Thanks again, it is very kind of you that you take the time to answer my stupid questions.

I still don't fully get it.
It would be nice, and I considered it that way, that applying a rate-limit plus a scan-limit supersedes all other parameters, that have an influence on the requests/second. Is it not this way?

In the doc (https://epi052.github.io/feroxbuster-docs/docs/configuration/command-line/) it says --auto-tune Automatically lower scan rate when an excessive amount of errors are encountered
It does not state, that auto-tune would also try to increase the requests/second.
So are the maximum allowed requests/second defined by rate-limit * scan-limit a "hard" limit, or not? Can those settings be circumvented by any other parameters?

Sorry for bugging on you with this point. But I really want to be carefull to not cause DOS by flooding targets (mainly bug bounty targets) with an insane number of requests/seconds.
This is exactly why I normally don't use tools, which I have not written myself.
There are so many nice tools around, but it seems to be really almost impossible to fully control the scan rate, which is a pity.

I'd like to keep on using feroxbuster, which I only just discovered.
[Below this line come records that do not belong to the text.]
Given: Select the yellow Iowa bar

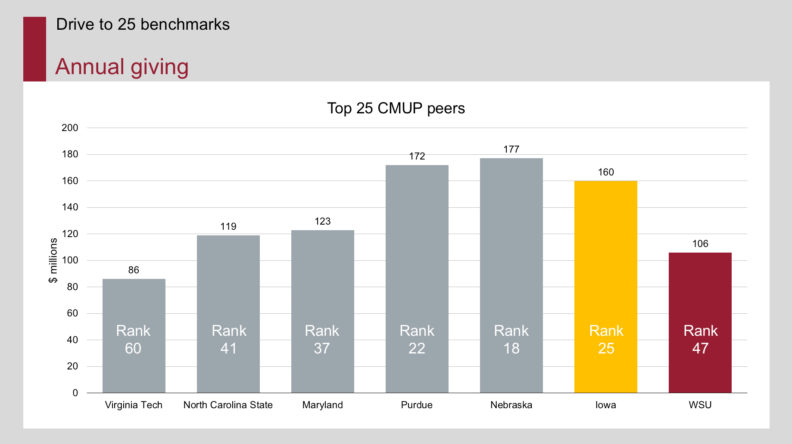Looking at the screenshot, I should tap(606, 286).
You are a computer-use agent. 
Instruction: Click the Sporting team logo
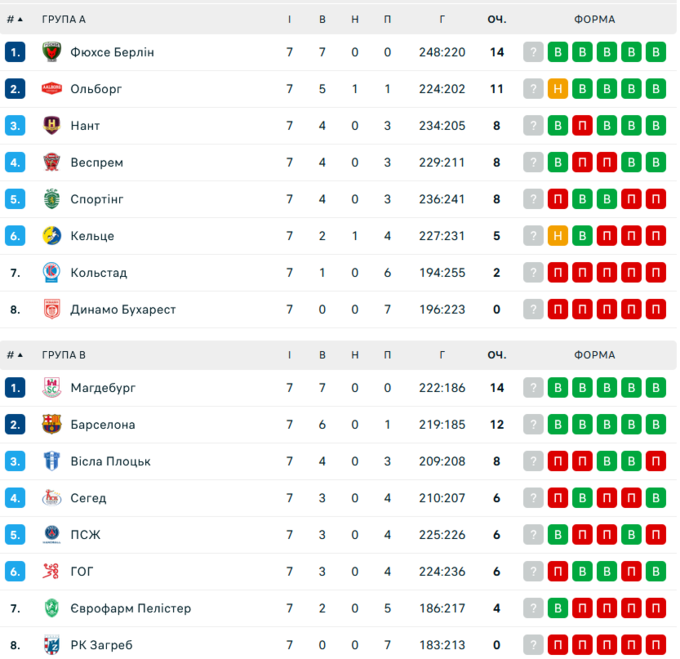[52, 199]
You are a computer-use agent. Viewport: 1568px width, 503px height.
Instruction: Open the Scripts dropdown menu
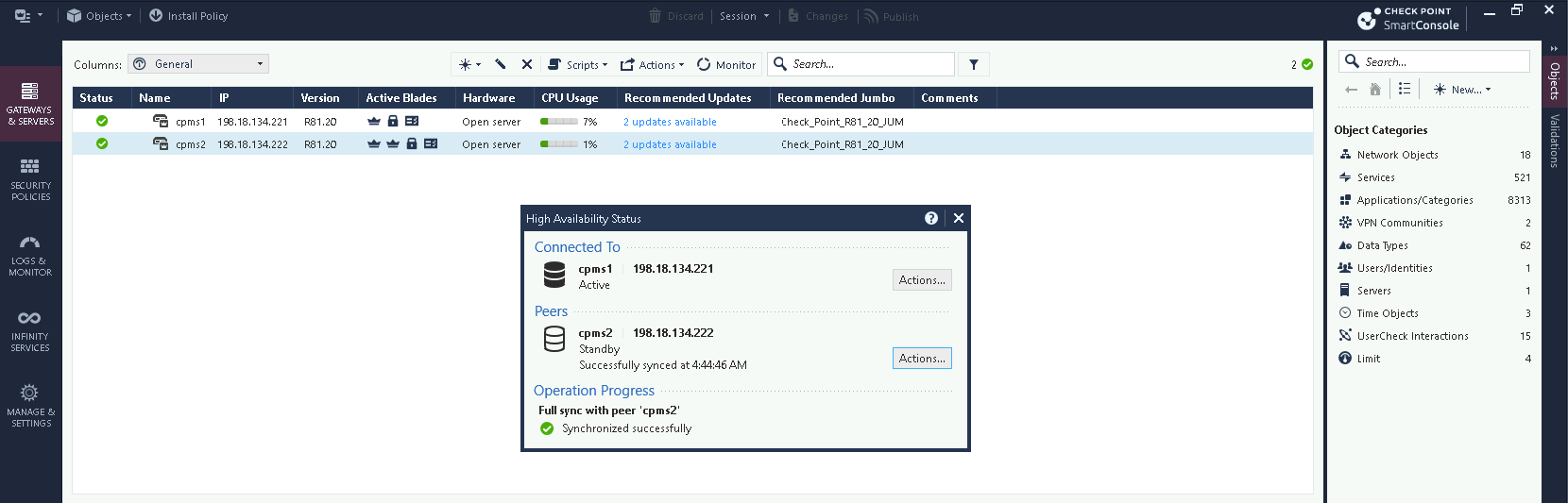point(578,65)
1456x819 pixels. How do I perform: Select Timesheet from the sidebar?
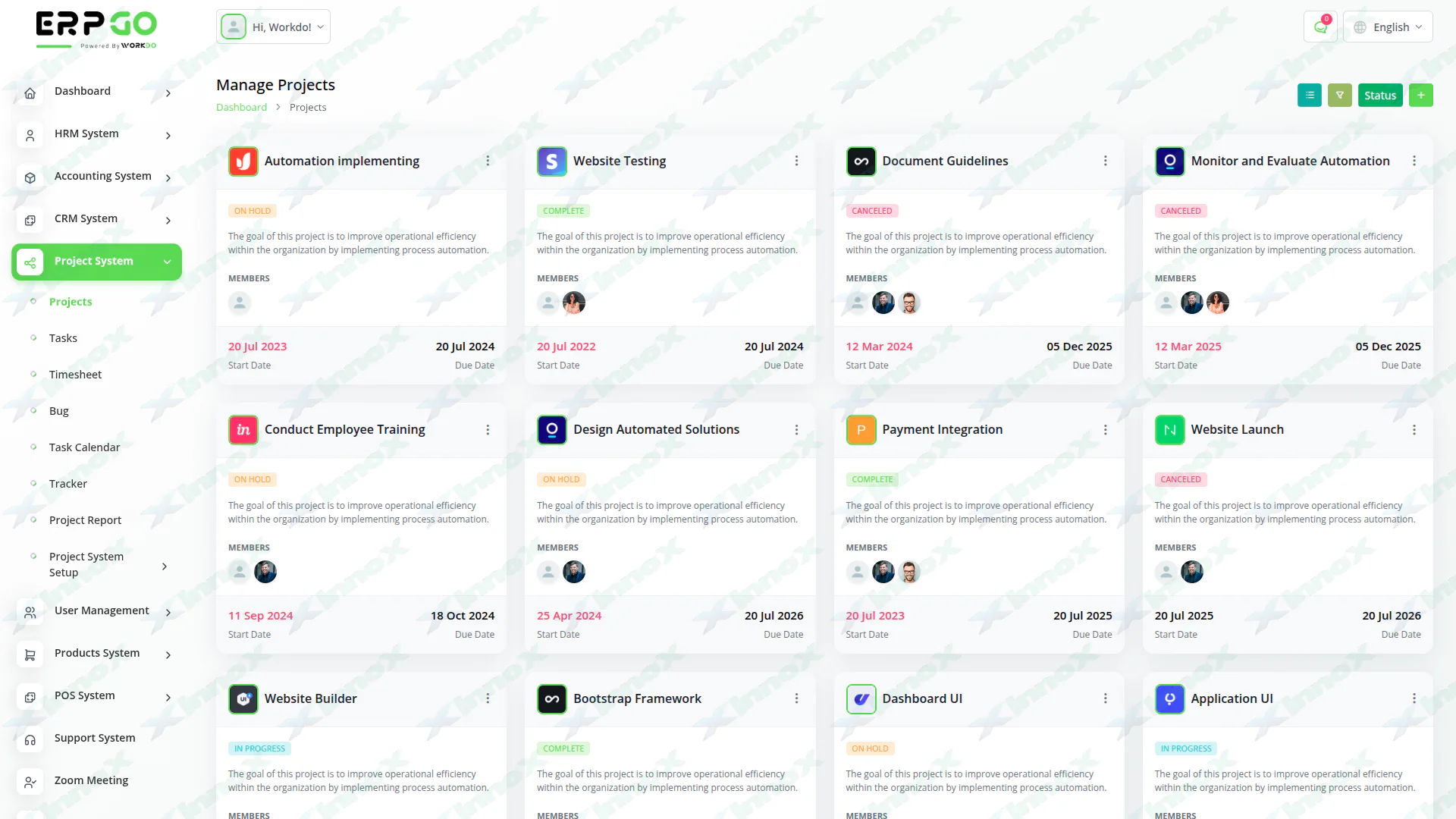click(x=75, y=375)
But I need to be sure to have full control over the absolute number of requests/seconds on a "per target" base, not a "per thread" or "per directory" or whatever base..

Many thanks again and sorry for bugging.
Cheers from Switzerland and have a [nice_time_of_day_in_your_timezone]

P.S.: Another question: Did I at least get this point correct, that the default method is GET? No POST, PUT, DELETE or other potentially harmfull transactional methods by default, right?